---
license: cc-by-sa-4.0
language:
- en
library_name: sentence-transformers
pipeline_tag: sentence-similarity
tags:
- topic-relatedness
- semantic-relatedness
base_model:
- sentence-transformers/paraphrase-multilingual-mpnet-base-v2
datasets:
- FrancescoPeriti/TRoTR
---

# TRoTR-all-distilroberta-v1

<!-- Provide a quick summary of what the model is/does. -->
```FrancescoPeriti/TRoTR-paraphrase-multilingual-mpnet-base-v2``` is a fine-tuned version of the ```sentence-transformers/paraphrase-multilingual-mpnet-base-v2```. 

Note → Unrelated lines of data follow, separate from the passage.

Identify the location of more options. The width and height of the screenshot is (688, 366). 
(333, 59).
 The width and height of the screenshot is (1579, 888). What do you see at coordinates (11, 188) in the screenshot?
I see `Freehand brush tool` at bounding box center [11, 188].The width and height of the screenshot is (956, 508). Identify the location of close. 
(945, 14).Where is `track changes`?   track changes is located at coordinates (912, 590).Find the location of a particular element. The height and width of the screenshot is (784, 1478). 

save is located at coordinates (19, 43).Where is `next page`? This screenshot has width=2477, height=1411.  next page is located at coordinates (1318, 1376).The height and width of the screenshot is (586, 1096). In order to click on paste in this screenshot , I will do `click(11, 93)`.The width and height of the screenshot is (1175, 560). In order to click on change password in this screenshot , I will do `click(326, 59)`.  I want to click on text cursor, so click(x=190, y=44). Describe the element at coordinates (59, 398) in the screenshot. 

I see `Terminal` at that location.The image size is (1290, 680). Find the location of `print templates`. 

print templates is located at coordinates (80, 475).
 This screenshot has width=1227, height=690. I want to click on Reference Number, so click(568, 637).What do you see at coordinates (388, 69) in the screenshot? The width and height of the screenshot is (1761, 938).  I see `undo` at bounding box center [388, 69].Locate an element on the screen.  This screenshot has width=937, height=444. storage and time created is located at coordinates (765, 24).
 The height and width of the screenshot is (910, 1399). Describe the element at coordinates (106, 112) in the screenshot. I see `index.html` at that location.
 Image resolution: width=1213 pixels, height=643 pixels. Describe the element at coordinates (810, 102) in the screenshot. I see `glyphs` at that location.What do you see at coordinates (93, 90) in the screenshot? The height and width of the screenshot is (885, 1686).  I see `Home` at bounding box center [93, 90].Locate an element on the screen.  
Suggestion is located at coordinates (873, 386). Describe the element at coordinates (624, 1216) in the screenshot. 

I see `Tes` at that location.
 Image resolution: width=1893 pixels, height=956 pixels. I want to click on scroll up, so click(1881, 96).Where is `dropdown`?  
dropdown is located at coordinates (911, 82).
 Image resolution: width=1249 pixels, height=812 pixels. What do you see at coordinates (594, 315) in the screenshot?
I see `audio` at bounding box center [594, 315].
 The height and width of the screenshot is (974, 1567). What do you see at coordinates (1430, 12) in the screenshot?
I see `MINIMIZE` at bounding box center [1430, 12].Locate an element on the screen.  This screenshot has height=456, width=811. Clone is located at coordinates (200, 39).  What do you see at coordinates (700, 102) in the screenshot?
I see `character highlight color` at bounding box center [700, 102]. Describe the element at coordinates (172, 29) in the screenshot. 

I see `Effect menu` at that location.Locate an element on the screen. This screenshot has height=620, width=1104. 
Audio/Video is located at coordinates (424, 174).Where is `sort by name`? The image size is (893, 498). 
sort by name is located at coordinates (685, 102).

**NOTE**: In our work, we performed cross-validation across 10 different folds. 
For a given model (e.g., ```multi-qa-mpnet-base-cos-v1```), this process involved fine-tuning 10 separate models and reporting the average performance across the test folds. 
Rather than sharing all the fine-tuned models for each fold, we decided to provide only an example model for the [**FOLD1**](https://github.com/FrancescoPeriti/TRoTR/tree/main/TRoTR/datasets/FOLD_1).
Please note that the results in the paper are based on the averaged performance across all folds. 
Therefore, the performance of this single model is not directly comparable to the results reported in the paper.

You can find more details in our paper [TRoTR: A Framework for Evaluating the Recontextualization of Text](https://aclanthology.org/2024.emnlp-main.774.pdf) by Francesco Periti, Pierluigi Cassotti, Stefano Montanelli, Nina Tahmasebi, and Dominik Schlechtweg.
The repository of our project is [https://github.com/FrancescoPeriti/TRoTR](https://github.com/FrancescoPeriti/TRoTR).

### Model Description
This model is designed to evaluate the topic relatedness of text reuse in different contexts.

The model is fine-tuned on the **TRoTR** dataset for _text recontextualization_ using _contrastive learning_. 
Specifically, given a target text-reuse excerpt 𝑡 within two contexts 𝑐₁ and 𝑐₂, 
the model is trained to minimize the embedding distance between 𝑐₁ and 𝑐₂ if they share the same topic, 
and to maximize the distance if they don't share the same topic.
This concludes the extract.